November 3, 2009

Note to French Newspapers: Anglos will not vote for a candidate who refuses to speak English

There is an article in this morning's Le Devoir, bemoaning the fact that anglophones and allophones made up a large part of Gerald Tremblay's victory Sunday night.

"Leur conclusion? La victoire à l'arraché de Gérald Tremblay a été possible grâce à deux facteurs: la langue des électeurs et le poids des anciennes villes qui ont intégré Montréal."

Translation: Their conclusion? Gerald Tremblay's victory, won by the skin of his teeth, was thanks to two factors: the language of the electors and the weight of the merged municipalities (that didnt demerge)

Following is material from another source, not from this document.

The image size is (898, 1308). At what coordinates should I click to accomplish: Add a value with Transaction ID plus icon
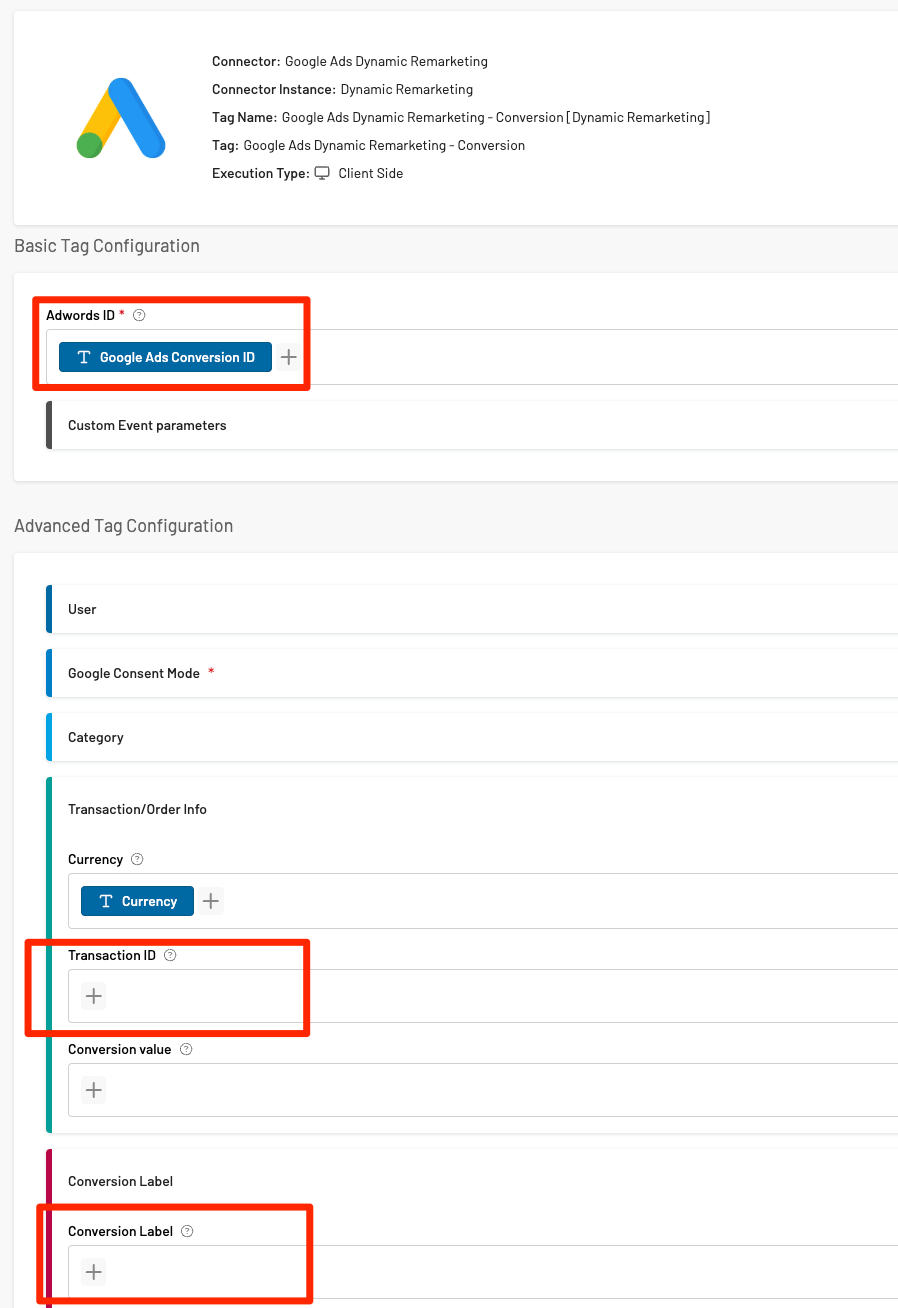94,996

They are complaining that anglophones exercised their vote in favor of Tremblay. I will give the same history lesson I gave to my friend John Lennard, who at the time was leaning toward Harel.

Louise Harel, with her friends in the Parti Quebecois, have built their careers eroding the rights of anglophone Canadians living in Quebec. Whether it be education rights, blocking skilled immigrants from settling here for not speaking French, pursuing businesses for having signs that are of equal size in English parts of Quebec, the Parti Quebecois has taken every possibility to eliminate the anglophone presence in Quebec, especially with their infamous language police (kept by the provincial liberals). That's right. We have a police. The criminal is English...

One of the reasons I love Jean Chretien so much was based on something he once said at a Liberal convention I attended. He said that when he had the option of increasing rights or taking them away from people, it was up to the government to increase rights.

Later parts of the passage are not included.